WHAT YOU ARE ASKED TO DO -
Filter these entries down to the lines that hold the word "computer", and show each of them.

RECORD SET section start

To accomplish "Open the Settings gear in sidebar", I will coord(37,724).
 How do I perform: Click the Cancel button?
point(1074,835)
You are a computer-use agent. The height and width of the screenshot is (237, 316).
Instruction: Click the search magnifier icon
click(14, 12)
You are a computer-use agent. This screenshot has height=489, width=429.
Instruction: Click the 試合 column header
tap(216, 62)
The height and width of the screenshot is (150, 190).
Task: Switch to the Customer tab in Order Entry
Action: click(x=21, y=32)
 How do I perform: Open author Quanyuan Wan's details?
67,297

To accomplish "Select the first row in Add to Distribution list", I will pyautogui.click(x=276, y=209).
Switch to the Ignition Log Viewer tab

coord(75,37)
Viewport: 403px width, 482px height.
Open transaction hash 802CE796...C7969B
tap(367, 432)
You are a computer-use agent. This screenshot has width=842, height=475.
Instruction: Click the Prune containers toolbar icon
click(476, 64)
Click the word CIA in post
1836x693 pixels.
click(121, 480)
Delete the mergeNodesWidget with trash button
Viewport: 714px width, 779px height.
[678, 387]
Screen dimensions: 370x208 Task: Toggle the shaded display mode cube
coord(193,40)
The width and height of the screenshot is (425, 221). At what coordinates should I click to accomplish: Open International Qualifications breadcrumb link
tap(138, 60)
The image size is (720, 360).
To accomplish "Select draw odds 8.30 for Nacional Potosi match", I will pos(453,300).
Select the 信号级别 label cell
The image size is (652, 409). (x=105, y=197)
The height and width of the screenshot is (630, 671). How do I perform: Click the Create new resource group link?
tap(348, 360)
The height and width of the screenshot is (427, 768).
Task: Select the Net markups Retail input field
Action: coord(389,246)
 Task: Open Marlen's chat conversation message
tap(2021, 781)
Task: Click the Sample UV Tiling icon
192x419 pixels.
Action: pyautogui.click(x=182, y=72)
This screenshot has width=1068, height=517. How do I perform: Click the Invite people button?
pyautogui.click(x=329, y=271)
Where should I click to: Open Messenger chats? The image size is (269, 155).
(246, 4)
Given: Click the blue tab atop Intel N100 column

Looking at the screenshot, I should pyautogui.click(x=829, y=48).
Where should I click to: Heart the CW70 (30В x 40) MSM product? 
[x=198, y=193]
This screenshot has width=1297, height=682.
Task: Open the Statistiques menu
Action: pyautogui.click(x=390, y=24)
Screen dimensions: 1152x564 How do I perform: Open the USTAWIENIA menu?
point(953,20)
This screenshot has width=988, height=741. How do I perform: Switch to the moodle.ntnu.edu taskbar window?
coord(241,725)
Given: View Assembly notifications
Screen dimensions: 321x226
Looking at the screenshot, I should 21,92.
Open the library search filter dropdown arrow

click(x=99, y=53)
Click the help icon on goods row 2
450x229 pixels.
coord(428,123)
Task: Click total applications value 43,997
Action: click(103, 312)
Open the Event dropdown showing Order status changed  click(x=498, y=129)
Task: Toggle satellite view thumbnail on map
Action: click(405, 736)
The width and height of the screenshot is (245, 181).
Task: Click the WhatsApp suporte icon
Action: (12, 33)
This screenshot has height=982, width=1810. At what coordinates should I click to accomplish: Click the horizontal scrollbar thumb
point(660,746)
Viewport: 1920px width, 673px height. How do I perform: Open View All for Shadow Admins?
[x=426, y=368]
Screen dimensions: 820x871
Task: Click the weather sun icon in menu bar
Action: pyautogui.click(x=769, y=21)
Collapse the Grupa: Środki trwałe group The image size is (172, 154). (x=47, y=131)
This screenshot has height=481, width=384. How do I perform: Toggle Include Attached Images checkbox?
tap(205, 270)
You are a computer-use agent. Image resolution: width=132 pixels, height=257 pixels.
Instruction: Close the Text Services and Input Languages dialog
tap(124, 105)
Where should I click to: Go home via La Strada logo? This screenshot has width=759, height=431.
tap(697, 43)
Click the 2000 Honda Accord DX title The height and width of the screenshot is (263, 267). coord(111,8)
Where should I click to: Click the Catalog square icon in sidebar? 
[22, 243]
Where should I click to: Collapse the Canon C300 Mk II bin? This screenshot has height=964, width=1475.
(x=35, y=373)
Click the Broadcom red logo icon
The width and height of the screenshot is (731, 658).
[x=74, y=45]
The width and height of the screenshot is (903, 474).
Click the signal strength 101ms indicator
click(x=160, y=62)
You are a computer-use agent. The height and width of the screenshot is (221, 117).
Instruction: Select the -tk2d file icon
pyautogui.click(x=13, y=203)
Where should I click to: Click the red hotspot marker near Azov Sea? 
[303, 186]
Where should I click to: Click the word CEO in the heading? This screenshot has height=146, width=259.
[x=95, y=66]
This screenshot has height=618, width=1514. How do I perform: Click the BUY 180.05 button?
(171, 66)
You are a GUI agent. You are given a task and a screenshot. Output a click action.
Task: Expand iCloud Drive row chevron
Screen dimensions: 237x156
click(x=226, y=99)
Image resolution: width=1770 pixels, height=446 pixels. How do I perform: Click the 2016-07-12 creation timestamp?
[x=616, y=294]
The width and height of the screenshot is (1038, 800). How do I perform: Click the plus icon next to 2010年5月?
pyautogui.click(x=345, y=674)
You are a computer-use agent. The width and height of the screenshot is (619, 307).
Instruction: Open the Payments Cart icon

RECORD SET section end

SOLUTION FOR THIS EXERCISE -
You are a computer-use agent. The height and width of the screenshot is (237, 316).
You are a computer-use agent. This screenshot has height=489, width=429.
You are a computer-use agent. This screenshot has width=842, height=475.
You are a computer-use agent. Image resolution: width=132 pixels, height=257 pixels.
You are a computer-use agent. The height and width of the screenshot is (221, 117).
You are a computer-use agent. The width and height of the screenshot is (619, 307).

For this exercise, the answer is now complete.